Dias atrás em uma roda de amigos entre cervejas e risadas surgiu o assunto da transexualidade; refletindo, percebemos que essas pessoas não fazem parte de nossa vida cotidiana. Quando eu falo cotidiana, me refiro a participar efetivamente em: almoços, festas de aniversário, rolezinhos de bares e afins.
Nós não convivemos com pessoas trans. E isso é uma entre as muitas das estratégias que o Estado, a mídia e tudo aquilo que pauta e organiza nossa socialização, criou para que a gente não convivesse com pessoas trans./travesti; isolando-as, mostrando que o lugar delas são os piores: HIV, promiscuidade, drogas, problemas psicológicos, pessoas violentas (vide a história da navalha – “não chegue perto delas, travesti andam com navalha”), prostituição.
Renata Carvalho, uma atriz transpóloga*, disse recentemente em uma entrevista que existe a transfobia estrutural e ela ressalta que quando falamos de estruturas significa que fomos ensinados, que crescemos aprendendo: a não gostar, a rir, a masculinizar, a não ter por perto e principalmente, ter medo.
Quando falamos em travesti, é nisso que pensamos: pessoas da noite, que ficam na esquina, “rodando bolsinha”, debaixo de um poste de luz amarela piscando e ela rezando para não queimar porque pra ela comer, ela precisa ser vista. A exclusão faz parte da construção da identidade travesti desde o dia que esse corpo se torna visível para a sociedade.
Mas eles também não dizem que as pessoas trans./travesti além de todo o espancamento moral, são as que mais morrem no Brasil. Todos os dias. Elas são isoladas pelo Estado, que recentemente começaram um movimento de criação de políticas públicas, por exemplo, como se pessoas trans./travesti começassem a “surgir” agora, depois que “a novela mostrou” que elas existem.
Não bastasse o Estado e a sociedade, elas também são isoladas por nós LGBTs, que não fazemos esse tipo de pergunta, que vivemos num mundo binário (ou é homem ou é mulher). Ou então que identificamos travesti como homem afeminado. E não é isso. Também não somos educados a pensar assim, a questionar assim.

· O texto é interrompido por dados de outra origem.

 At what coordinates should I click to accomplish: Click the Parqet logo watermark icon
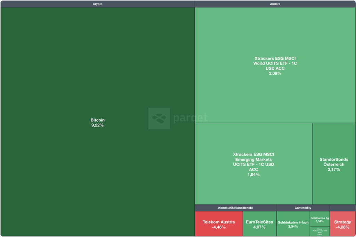[x=159, y=119]
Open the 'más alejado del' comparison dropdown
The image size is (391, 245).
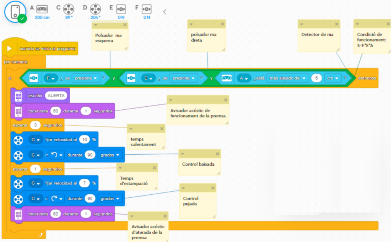(288, 78)
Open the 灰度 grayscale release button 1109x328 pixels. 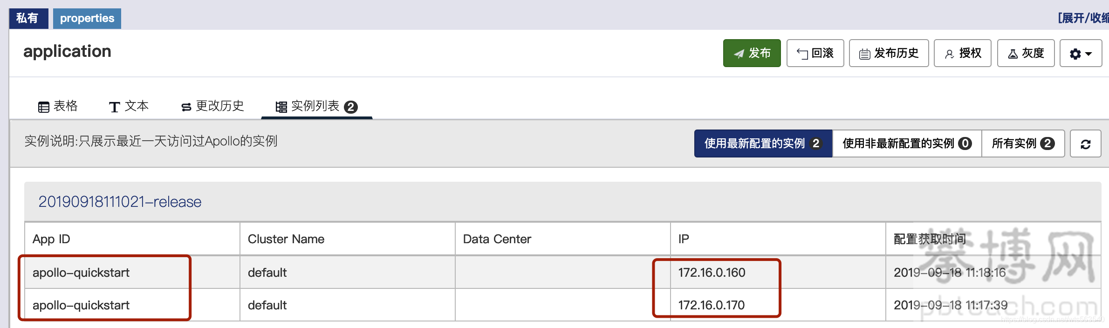point(1026,53)
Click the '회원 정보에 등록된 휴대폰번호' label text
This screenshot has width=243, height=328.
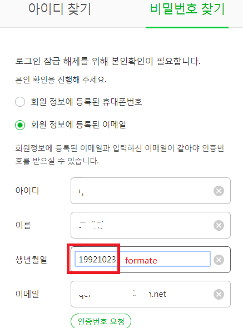coord(86,102)
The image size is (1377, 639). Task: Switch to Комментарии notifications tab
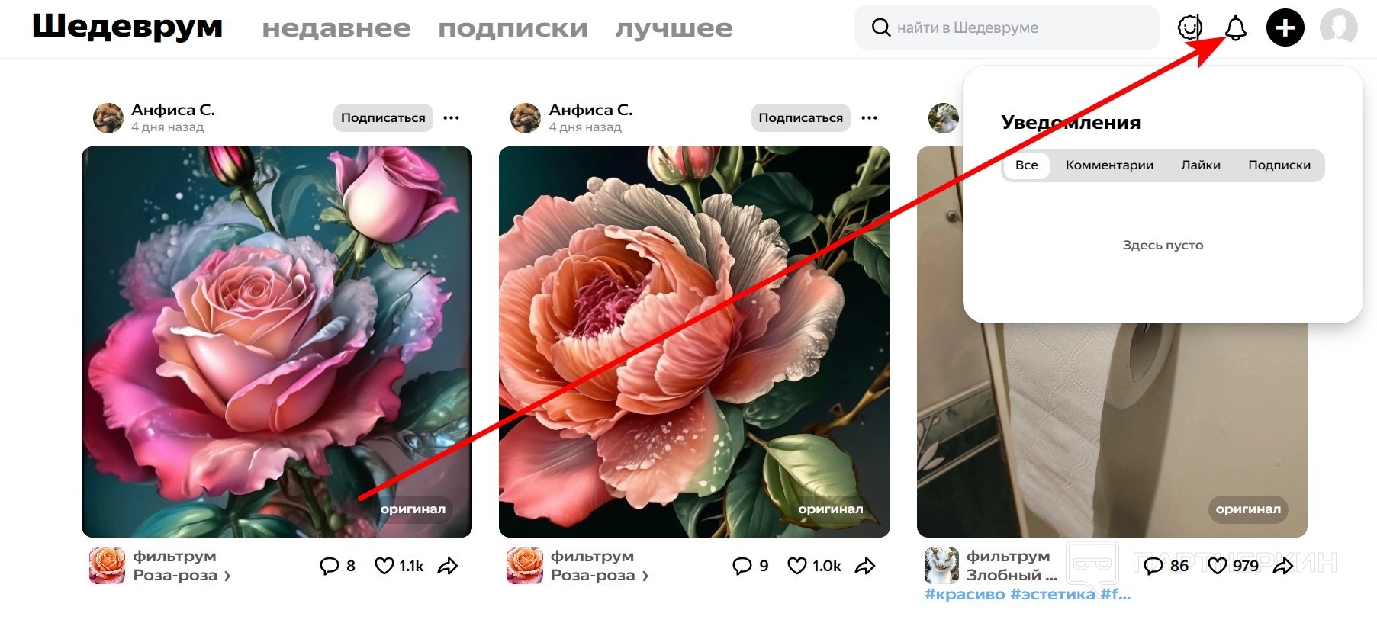pos(1109,165)
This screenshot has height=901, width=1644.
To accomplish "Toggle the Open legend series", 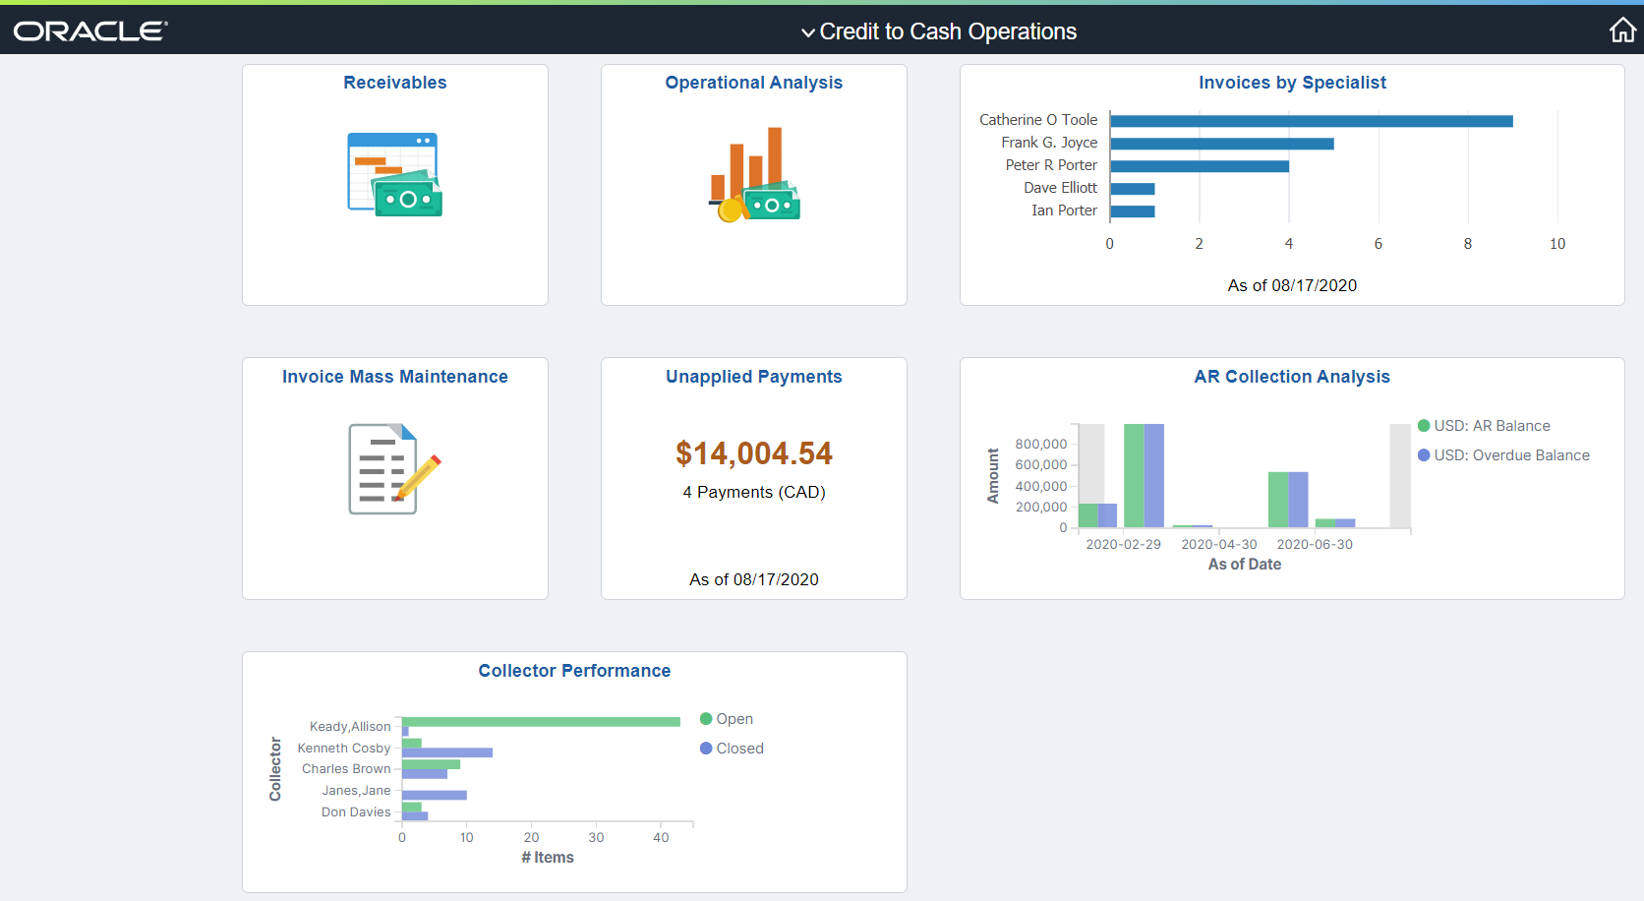I will pos(727,719).
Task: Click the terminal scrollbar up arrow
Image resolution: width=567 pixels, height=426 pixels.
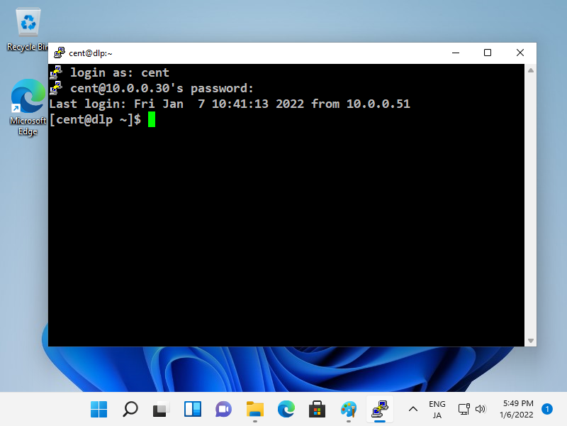Action: coord(531,70)
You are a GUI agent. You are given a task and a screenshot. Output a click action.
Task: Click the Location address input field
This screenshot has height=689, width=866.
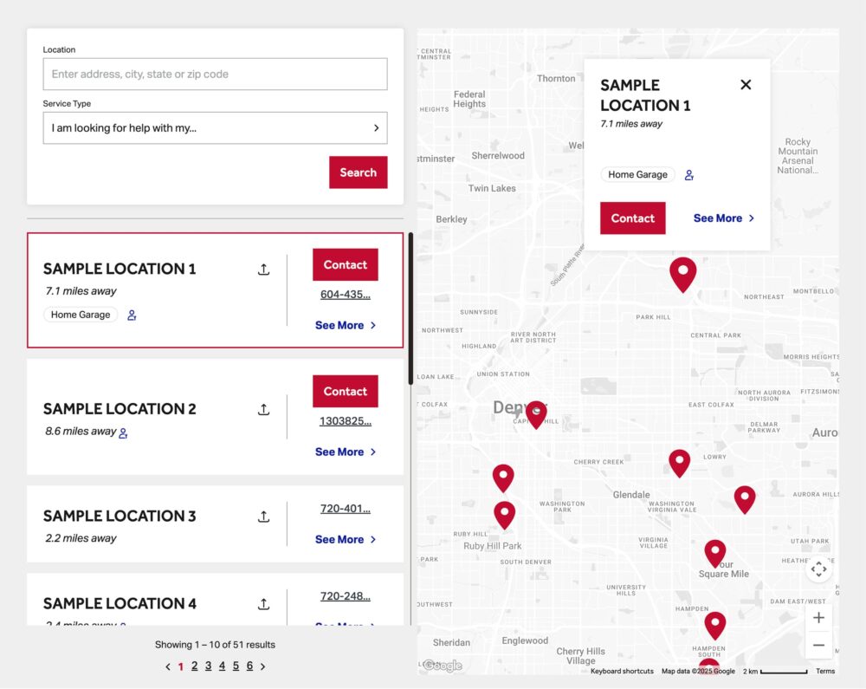point(215,75)
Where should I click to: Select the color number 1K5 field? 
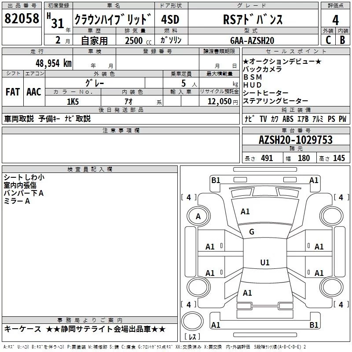[x=73, y=102]
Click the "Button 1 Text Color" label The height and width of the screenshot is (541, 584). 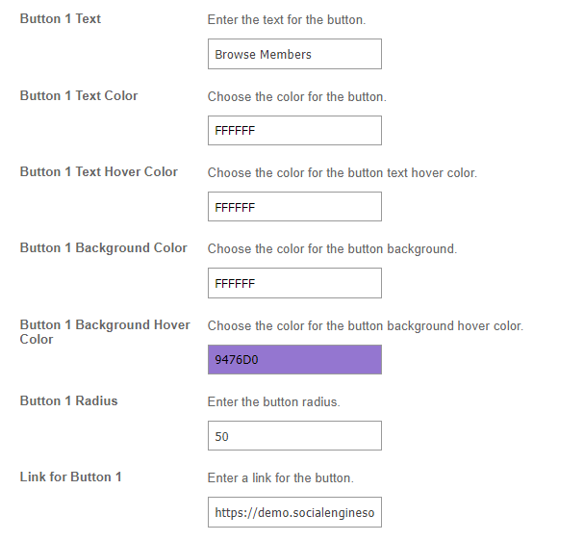coord(79,95)
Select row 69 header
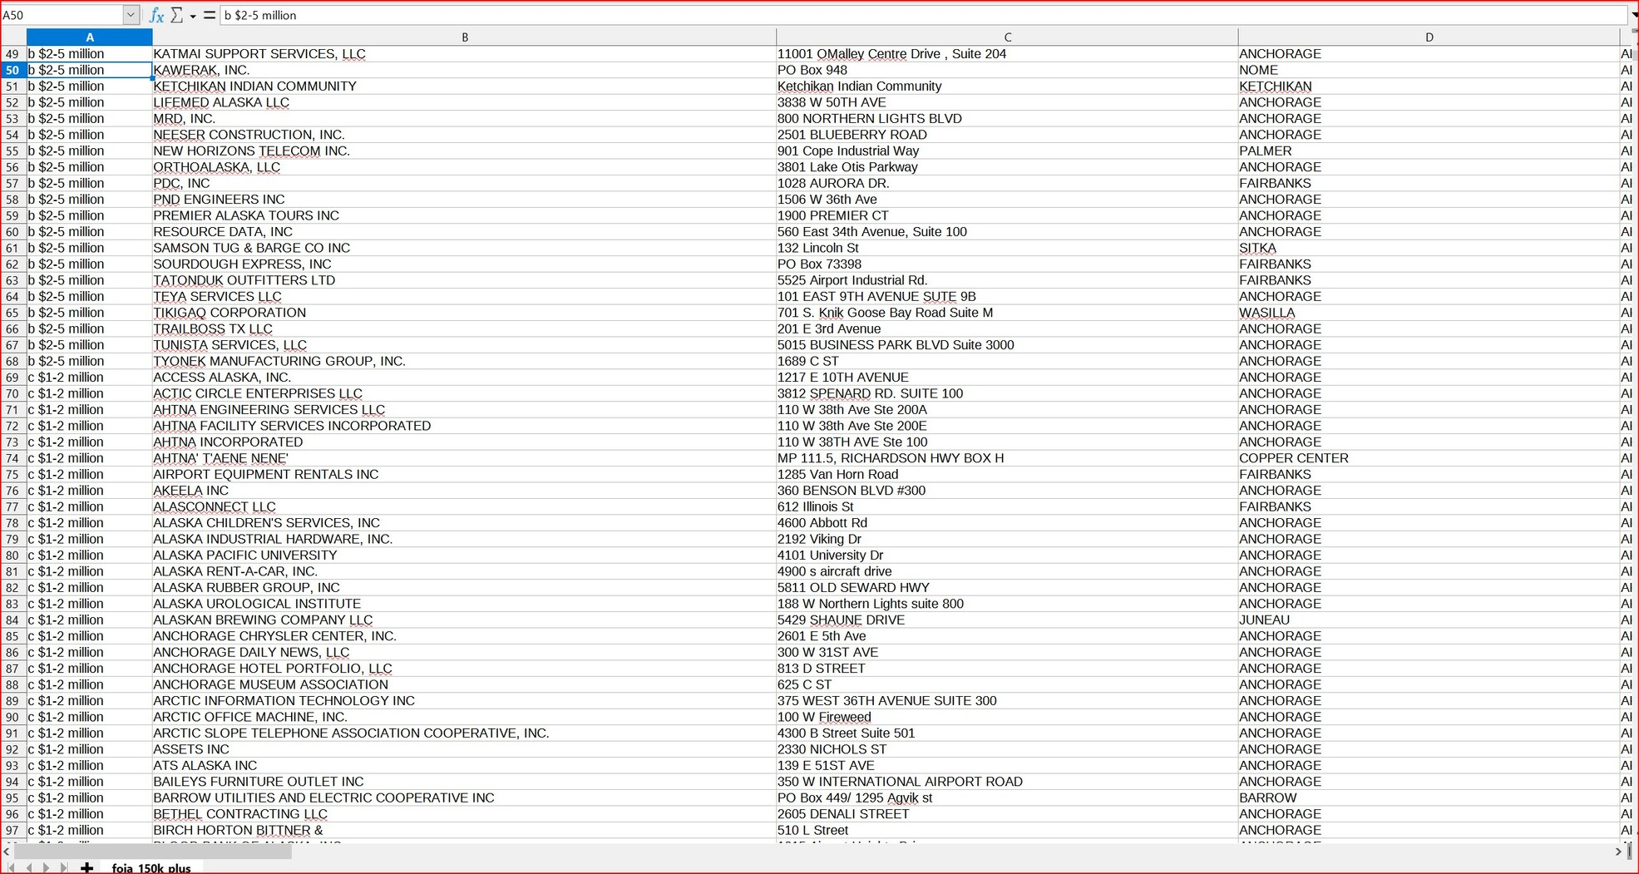The width and height of the screenshot is (1639, 874). [x=12, y=378]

Essas questões me vieram à tona quando pude conhecer uma travesti, no final do ano passado, que veio para mudar e quebrar todos os paradigmas que eu carregava sobre ter/ ser amigo de pessoas trans./travestis. Esta hoje se tornou uma grande amiga, tão amiga que costumo chamá-la de filha, carinhosamente. E com isso começou a fazer parte da minha vida efetivamente.
Apesar disso, ela passou por vários momentos de transfobia dentro da minha casa: um lugar que eu acreditava ser o mais seguro para receber todos meus amigos LGBTs. Desde piadas sobre seu corpo até dúvidas sobre a sua travestilidade. E esses acontecimentos trouxeram essas reflexões acerca destes corpos tão marginalizados e oprimidos pelo sistema heternormativo patriarcal.
Tenho certeza que o que me fez pensar nisso foi a militância. E mais do que “ah, você é daquela galera dos direitos humanos, do politicamente correto, ‘descansa militante’” e tantas outras frases que querem nos reduzir e silenciar. Compreendo que o papel da militância é o de intervir diretamente a favor de qualquer discriminação, sobretudo se uma destas pessoas forem aquelas que compõem as letras da diversidade. Porque quanto mais nós mudamos de classe social e econômica, começamos a circular em espaços elitizados – como a universidade, por exemplo – menos a gente convive com essas pessoas.
A transfobia está dentro de nós. É um papel nosso inverter isso. Se essas violências sistemáticas acontecem por décadas e, ainda assim, em pleno 2020, não conseguimos ver como “normalidade” as amizades entre pessoas cisgêneras e pessoas trans/travestis, é plausível afirmar que isso ainda é uma problemática estrutural e que cabe a nós enquanto sociedade repensar essas relações de afeto e amizade.
* Transpóloga: terminologia usada por Travestis e Transexuais que estudam seus corpos e os corpos trans na sociedade. Equipare-se a palavra antropóloga.